▸ **PROVIDED RECORDS**:
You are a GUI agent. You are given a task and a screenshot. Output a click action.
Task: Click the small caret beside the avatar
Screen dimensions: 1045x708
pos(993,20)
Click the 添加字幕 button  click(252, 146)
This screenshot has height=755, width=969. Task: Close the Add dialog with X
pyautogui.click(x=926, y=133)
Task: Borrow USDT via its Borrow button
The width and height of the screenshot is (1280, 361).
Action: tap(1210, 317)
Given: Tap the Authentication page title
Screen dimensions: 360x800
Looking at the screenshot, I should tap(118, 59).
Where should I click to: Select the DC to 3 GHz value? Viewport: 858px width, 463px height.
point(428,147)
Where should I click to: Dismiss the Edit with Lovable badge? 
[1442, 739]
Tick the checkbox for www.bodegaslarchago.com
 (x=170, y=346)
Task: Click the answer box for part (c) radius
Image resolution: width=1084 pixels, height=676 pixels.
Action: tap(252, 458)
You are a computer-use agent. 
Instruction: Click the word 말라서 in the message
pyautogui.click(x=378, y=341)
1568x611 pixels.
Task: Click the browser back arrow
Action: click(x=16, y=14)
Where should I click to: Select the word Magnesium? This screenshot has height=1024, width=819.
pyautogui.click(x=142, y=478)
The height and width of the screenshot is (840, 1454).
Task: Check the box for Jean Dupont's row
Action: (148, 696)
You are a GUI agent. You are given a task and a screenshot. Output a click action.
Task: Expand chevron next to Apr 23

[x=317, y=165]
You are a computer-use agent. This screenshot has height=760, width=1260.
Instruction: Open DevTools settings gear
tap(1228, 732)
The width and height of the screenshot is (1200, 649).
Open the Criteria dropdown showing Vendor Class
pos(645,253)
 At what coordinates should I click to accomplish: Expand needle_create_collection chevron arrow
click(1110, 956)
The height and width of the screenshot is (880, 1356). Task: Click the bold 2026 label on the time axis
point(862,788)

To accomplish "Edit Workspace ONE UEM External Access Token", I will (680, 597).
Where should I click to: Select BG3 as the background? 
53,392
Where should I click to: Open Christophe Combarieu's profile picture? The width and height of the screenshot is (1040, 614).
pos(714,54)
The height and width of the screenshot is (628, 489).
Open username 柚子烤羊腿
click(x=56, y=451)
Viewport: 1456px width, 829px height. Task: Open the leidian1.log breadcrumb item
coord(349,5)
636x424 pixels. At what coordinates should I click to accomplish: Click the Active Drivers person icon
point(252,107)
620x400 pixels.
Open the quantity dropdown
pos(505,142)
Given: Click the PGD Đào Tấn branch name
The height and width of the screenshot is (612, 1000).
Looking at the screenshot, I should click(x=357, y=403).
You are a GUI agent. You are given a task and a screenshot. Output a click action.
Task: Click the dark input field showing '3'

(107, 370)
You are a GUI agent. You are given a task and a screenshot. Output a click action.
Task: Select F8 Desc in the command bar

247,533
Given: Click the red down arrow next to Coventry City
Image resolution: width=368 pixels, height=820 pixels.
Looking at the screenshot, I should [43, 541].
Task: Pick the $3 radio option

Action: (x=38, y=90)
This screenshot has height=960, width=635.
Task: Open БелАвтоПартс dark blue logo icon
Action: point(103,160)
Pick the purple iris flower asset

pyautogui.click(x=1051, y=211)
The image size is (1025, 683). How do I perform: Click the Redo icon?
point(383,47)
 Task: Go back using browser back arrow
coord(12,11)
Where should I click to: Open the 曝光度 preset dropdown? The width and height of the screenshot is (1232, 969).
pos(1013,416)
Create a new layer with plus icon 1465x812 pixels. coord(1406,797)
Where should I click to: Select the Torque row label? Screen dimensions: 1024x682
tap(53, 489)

▸ **ASSIGNED TASK**: Write the listing out again in full, exactly as it stands above.

▸ **WRITTEN ANSWER**:
You are a GUI agent. You are given a task and a screenshot. Output a click action.
Task: Click the small caret beside the avatar
Screen dimensions: 1045x708
pos(993,20)
Click the 添加字幕 button  click(252, 146)
This screenshot has height=755, width=969. Task: Close the Add dialog with X
pyautogui.click(x=926, y=133)
Task: Borrow USDT via its Borrow button
The width and height of the screenshot is (1280, 361).
Action: tap(1210, 317)
Given: Tap the Authentication page title
Screen dimensions: 360x800
Looking at the screenshot, I should tap(118, 59).
Where should I click to: Select the DC to 3 GHz value? Viewport: 858px width, 463px height.
point(428,147)
Where should I click to: Dismiss the Edit with Lovable badge? 
[1442, 739]
Tick the checkbox for www.bodegaslarchago.com
 (x=170, y=346)
Task: Click the answer box for part (c) radius
Image resolution: width=1084 pixels, height=676 pixels.
Action: tap(252, 458)
You are a computer-use agent. 
Instruction: Click the word 말라서 in the message
pyautogui.click(x=378, y=341)
1568x611 pixels.
Task: Click the browser back arrow
Action: click(x=16, y=14)
Where should I click to: Select the word Magnesium? This screenshot has height=1024, width=819.
pyautogui.click(x=142, y=478)
The height and width of the screenshot is (840, 1454).
Task: Check the box for Jean Dupont's row
Action: (148, 696)
You are a GUI agent. You are given a task and a screenshot. Output a click action.
Task: Expand chevron next to Apr 23

[x=317, y=165]
You are a computer-use agent. This screenshot has height=760, width=1260.
Instruction: Open DevTools settings gear
tap(1228, 732)
The width and height of the screenshot is (1200, 649).
Open the Criteria dropdown showing Vendor Class
pos(645,253)
 At what coordinates should I click to accomplish: Expand needle_create_collection chevron arrow
click(1110, 956)
The height and width of the screenshot is (880, 1356). Task: Click the bold 2026 label on the time axis
point(862,788)

To accomplish "Edit Workspace ONE UEM External Access Token", I will (680, 597).
Where should I click to: Select BG3 as the background? 
53,392
Where should I click to: Open Christophe Combarieu's profile picture? The width and height of the screenshot is (1040, 614).
pos(714,54)
The height and width of the screenshot is (628, 489).
Open username 柚子烤羊腿
click(x=56, y=451)
Viewport: 1456px width, 829px height. Task: Open the leidian1.log breadcrumb item
coord(349,5)
636x424 pixels. At what coordinates should I click to accomplish: Click the Active Drivers person icon
point(252,107)
620x400 pixels.
Open the quantity dropdown
pos(505,142)
Given: Click the PGD Đào Tấn branch name
The height and width of the screenshot is (612, 1000).
Looking at the screenshot, I should click(x=357, y=403).
You are a GUI agent. You are given a task and a screenshot. Output a click action.
Task: Click the dark input field showing '3'

(107, 370)
You are a GUI agent. You are given a task and a screenshot. Output a click action.
Task: Select F8 Desc in the command bar

247,533
Given: Click the red down arrow next to Coventry City
Image resolution: width=368 pixels, height=820 pixels.
Looking at the screenshot, I should [43, 541].
Task: Pick the $3 radio option

Action: (x=38, y=90)
This screenshot has height=960, width=635.
Task: Open БелАвтоПартс dark blue logo icon
Action: point(103,160)
Pick the purple iris flower asset

pyautogui.click(x=1051, y=211)
The image size is (1025, 683). How do I perform: Click the Redo icon?
point(383,47)
 Task: Go back using browser back arrow
coord(12,11)
Where should I click to: Open the 曝光度 preset dropdown? The width and height of the screenshot is (1232, 969).
pos(1013,416)
Create a new layer with plus icon 1465x812 pixels. coord(1406,797)
Where should I click to: Select the Torque row label? Screen dimensions: 1024x682
tap(53, 489)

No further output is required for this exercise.